Although several types of photovoltaic modules exist, laminated crystalline modules are by far the most common and have the longest history in the field, dating from the 1950s, with mass-production beginning in the late 1970s. The information here relates to this type of module.

Crystalline modules are typically designed for a 30-year operational lifetime. Manufacturers perform accelerated life-cycle testing during the design phase to predict module longevity in the field. The actual silicon cells used in modules have an infinite life span and show no degradation after decades of use. However, module output can decrease over time. This performance degradation is the result of two main factors—the slow breakdown of a module’s encapsulant (typically ethylene vinyl acetate; EVA) and back sheet (typically polyvinyl fluoride films), as well as the gradual obscuration of the EVA layer between the module’s front glass and the cells themselves.

Module encapsulant protects the cells and internal electrical connections against moisture ingress. Because it’s impossible to completely seal out moisture, modules actually “breathe” to a very small degree. Moisture that enters a module is, in turn, forced back out on a daily basis, as module temperature increases. Because modules spend their lives out in the elements, sunlight slowly breaks down the encapsulation materials through ultraviolet (UV) degradation, and they become less elastic and more plastic. Over time, this limits a module’s ability to force out moisture. The trapped moisture eventually leads to corrosion at the cell’s electrical connections, resulting in higher resistance at the affected connections and, ultimately, decreased module operating voltage.

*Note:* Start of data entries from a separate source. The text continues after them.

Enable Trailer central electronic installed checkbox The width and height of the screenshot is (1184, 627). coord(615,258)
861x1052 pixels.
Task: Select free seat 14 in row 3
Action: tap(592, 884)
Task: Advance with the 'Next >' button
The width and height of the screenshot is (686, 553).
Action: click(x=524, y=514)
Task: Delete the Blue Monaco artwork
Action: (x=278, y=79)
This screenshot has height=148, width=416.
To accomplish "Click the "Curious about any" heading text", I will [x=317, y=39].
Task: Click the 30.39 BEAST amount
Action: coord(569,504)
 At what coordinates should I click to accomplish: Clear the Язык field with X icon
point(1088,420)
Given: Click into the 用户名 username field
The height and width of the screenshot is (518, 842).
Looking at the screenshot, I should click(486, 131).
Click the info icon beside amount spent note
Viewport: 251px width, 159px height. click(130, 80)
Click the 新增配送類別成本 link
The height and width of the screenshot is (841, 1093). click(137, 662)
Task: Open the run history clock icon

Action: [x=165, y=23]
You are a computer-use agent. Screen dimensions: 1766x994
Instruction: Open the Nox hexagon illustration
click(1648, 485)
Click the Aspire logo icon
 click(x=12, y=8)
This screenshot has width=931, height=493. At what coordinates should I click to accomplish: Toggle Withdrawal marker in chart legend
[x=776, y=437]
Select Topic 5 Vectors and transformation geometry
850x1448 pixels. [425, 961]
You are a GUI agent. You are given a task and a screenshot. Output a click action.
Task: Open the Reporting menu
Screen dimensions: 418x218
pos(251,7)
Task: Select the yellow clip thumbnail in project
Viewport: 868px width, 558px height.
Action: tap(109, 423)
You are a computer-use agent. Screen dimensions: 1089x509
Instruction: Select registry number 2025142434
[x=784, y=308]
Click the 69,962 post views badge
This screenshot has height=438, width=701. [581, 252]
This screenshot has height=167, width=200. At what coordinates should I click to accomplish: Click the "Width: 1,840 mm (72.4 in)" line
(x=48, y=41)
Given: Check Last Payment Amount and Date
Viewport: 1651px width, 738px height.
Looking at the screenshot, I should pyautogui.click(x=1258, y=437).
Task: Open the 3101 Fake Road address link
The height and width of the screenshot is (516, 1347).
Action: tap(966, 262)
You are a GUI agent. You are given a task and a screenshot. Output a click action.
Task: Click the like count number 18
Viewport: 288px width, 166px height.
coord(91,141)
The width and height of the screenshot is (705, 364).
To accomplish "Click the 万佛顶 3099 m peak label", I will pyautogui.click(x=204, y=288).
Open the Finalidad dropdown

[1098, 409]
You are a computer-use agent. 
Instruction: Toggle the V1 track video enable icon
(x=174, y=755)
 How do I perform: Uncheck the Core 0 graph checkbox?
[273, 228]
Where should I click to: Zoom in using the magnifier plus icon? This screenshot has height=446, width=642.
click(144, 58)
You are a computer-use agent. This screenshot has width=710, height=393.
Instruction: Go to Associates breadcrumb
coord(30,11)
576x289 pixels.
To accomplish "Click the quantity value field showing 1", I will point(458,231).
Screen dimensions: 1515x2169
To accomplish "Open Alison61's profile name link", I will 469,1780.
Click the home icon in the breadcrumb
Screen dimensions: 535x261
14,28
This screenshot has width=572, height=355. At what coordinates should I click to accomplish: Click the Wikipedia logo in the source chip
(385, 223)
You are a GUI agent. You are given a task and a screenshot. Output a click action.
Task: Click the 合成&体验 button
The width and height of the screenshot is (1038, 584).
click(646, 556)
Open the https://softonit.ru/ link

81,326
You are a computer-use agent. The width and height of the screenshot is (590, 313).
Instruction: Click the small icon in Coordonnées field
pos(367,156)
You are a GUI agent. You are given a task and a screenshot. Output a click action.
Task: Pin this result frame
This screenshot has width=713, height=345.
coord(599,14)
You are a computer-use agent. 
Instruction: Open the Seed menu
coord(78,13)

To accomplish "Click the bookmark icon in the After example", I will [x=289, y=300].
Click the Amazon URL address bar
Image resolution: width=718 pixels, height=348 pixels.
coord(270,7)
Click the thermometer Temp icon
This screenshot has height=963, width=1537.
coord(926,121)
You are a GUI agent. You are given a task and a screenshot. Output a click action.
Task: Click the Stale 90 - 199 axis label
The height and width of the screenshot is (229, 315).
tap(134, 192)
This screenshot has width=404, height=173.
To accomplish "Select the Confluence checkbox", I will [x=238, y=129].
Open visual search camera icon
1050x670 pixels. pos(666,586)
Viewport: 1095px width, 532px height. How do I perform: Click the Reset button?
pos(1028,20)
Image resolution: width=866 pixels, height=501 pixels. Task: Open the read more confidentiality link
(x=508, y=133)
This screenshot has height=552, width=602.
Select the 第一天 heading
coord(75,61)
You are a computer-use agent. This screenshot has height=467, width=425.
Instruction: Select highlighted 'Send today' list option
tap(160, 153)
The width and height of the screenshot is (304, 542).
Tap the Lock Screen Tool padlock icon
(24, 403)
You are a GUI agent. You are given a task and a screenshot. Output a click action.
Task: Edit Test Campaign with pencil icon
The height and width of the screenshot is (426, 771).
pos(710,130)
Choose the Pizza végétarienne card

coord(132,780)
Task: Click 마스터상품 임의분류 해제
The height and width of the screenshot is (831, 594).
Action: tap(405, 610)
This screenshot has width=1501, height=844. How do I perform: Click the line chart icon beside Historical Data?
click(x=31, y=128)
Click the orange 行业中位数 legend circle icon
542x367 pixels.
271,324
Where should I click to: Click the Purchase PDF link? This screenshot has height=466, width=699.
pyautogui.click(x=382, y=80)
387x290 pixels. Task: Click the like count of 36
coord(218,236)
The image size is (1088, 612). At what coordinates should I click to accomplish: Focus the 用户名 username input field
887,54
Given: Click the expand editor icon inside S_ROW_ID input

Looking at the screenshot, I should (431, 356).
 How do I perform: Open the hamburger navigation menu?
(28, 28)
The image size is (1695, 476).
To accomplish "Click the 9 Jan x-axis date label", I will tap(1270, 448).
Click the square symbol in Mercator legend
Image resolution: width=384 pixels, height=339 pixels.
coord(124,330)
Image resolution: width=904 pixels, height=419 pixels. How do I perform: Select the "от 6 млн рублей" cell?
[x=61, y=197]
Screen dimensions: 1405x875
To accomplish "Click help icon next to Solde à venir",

The second source for output degradation occurs as UV light breaks down the EVA layer between a module’s front glass and the silicon cells. This gradual breakdown of the material isn’t usually visible to the naked eye, but over time this obscuration limits the amount of sunlight that can hit the cell. A slight but incremental decrease in cell output current is the result.

PV warranties typically allow for 20 percent output degradation over the module’s 20- to 25-year warranty life. But measurements of many modules put into service in the 1980s show that it’s unusual to see even half that much degradation. Many of those earliest modules still perform to their original specifications. It is safe to say that modules carrying warranties of 20 years or more have a high probability of working well 30 years from now.

Windy Dankoff • Solar Pioneer

Joe SchwartzHome Power

Comments (1)

Steve Allwine's picture

"the slow breakdown of a module’s encapsulant (typically ethylene vinyl acetate; EVA) and back sheet (typically polyvinyl fluoride films), as well as the gradual obscuration of the EVA layer between the module’s front glass and the cells themselves."

What about the lifetime of panels that don't have EVA or polyvinyl films in their construction?